> The problem:
From the entries that follow, copy exactly the lines beginning at the line holding "de@gf1.com (659, 15)" and continuing through the line holding "Callback (659, 26)".

> Excerpted records:
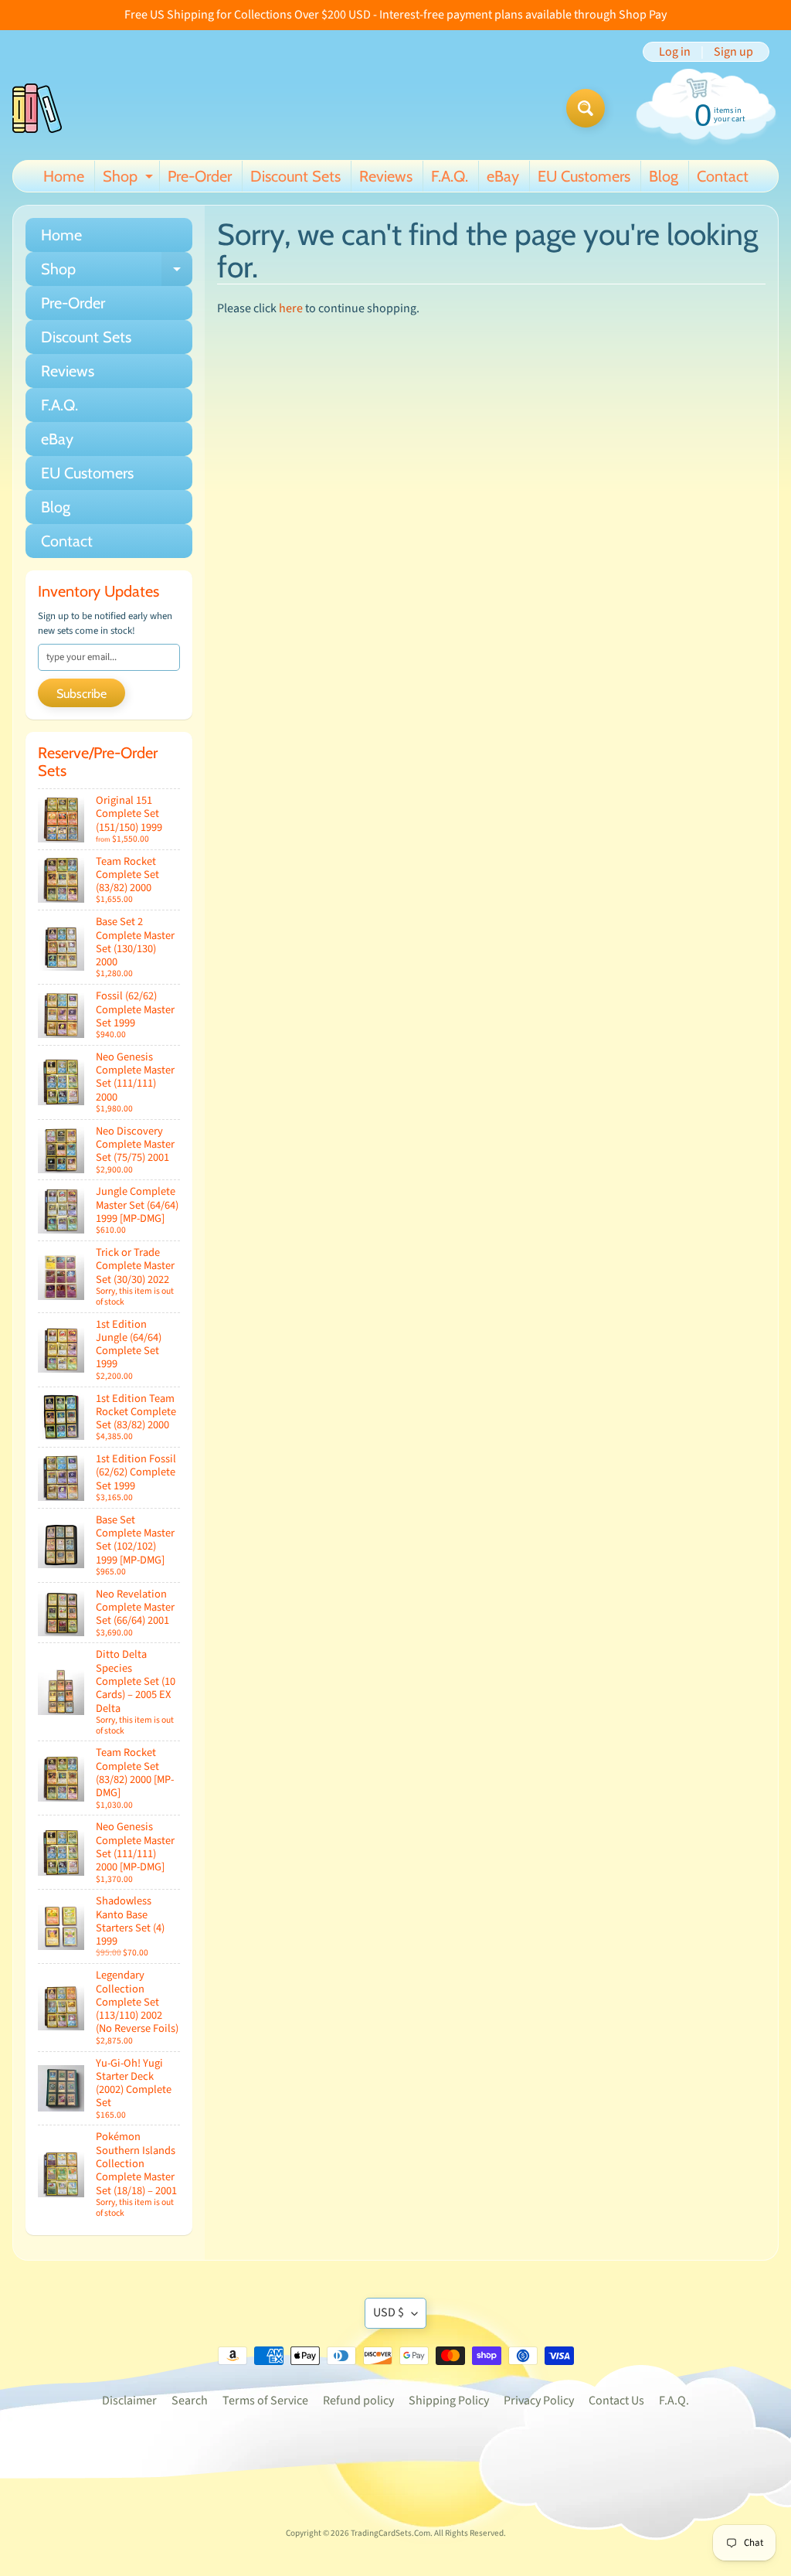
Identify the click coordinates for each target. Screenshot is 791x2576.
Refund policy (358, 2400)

* * *

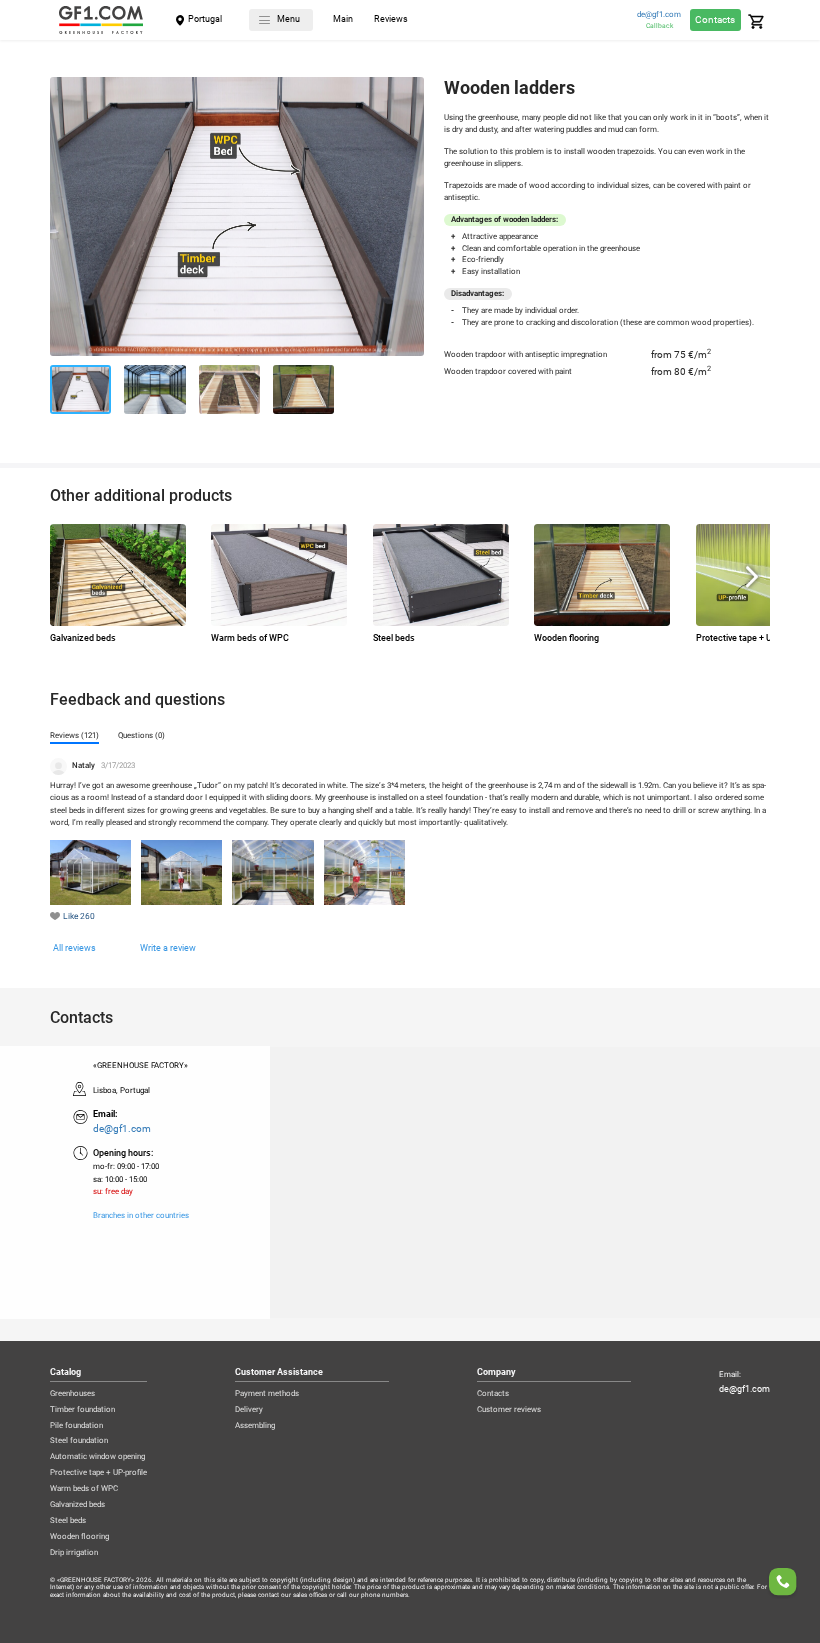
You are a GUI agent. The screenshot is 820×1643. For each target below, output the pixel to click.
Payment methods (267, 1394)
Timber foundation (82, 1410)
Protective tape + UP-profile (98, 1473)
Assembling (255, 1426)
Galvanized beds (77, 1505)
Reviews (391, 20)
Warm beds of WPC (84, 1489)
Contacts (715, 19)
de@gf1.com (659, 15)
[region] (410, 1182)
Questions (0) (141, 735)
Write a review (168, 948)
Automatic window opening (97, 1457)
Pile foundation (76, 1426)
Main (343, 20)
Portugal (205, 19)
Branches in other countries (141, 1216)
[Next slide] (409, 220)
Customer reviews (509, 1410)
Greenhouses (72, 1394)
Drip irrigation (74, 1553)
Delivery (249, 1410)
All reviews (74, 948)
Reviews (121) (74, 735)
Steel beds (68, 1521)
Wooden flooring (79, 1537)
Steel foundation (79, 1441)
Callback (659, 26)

> Answer:
de@gf1.com (659, 15)
[region] (410, 1182)
Questions (0) (141, 735)
Write a review (168, 948)
Automatic window opening (97, 1457)
Pile foundation (76, 1426)
Main (343, 20)
Portugal (205, 19)
Branches in other countries (141, 1216)
[Next slide] (409, 220)
Customer reviews (509, 1410)
Greenhouses (72, 1394)
Drip irrigation (74, 1553)
Delivery (249, 1410)
All reviews (74, 948)
Reviews (121) (74, 735)
Steel beds (68, 1521)
Wooden flooring (79, 1537)
Steel foundation (79, 1441)
Callback (659, 26)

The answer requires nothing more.